The title alone caught my attention. When I was pregnant with our fourth child the names we had perched to pin to their personhood were culled from a quote in the psalms. It is also the inscription on our wedding rings.
"Mercy and truth have met together. Justice and peace have kissed." Psalm 85
If the baby had been a boy his name would have been Justis Shalom. We were blessed with a daughter whose name is Mercy Emeth. (the Hebrew word for truth)
The movie produced by Bryan Stevenson delves into the life of one black man caught in the quagmire of Southern litigation. As a novice lawyer from Harvard, Bryan's experience is thin, but his determination is not. He tries to untangle a system that resembles an octopus with its squirmy legs of collusion.
Ironically the town is pompously proud of the local museum dedicated to the book by Harper Lee. It begs the question of whether the residents remember that Tom Robinson was falsely accused by an all white jury.
Bryan pushes against the forces that have trapped Walter McMillian for a crime he did not commit. But such details do not seem to matter to the behemoth of racism.
It isn't often that we get to witness regret. Two men who have wasted years of their lives in perpetuating deceit come to a breaking point. Slumped over with the weight of their own shame they finally, barely, almost inaudibly admit the truth.
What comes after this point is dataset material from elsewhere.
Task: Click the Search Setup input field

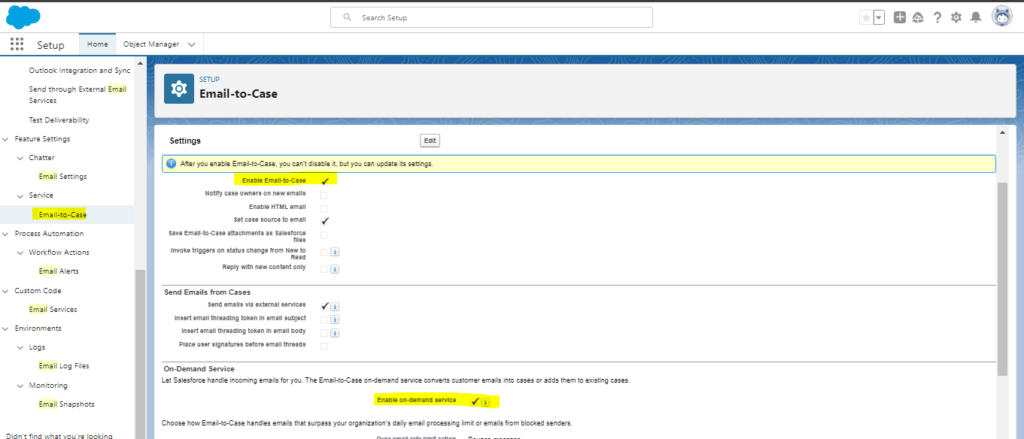Action: click(490, 18)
There are a couplet of moments in the movie that echo in my mind. On an ordinary Sunday Bryan attends church with the black community that has endured oppression their entire lives. And yet they sing with jubilation. Dance with abandon. He doesn't understand why.
There is another black man on death row, a veteran whose PTSD should have afforded him treatment. But he is instead locked away, trapped both by bars and the anxiety of waiting to be electrocuted. There is a room full of spectators to watch the moment of murder, most of whom are as dispassionate as the spectators of a Roman gladiator. When he is asked for his last words this broken man expresses a wish that is decidedly whole.
"I hold no ill will against any of you."
It seems that there are freedoms that cannot be stolen, and shackles that have no keys.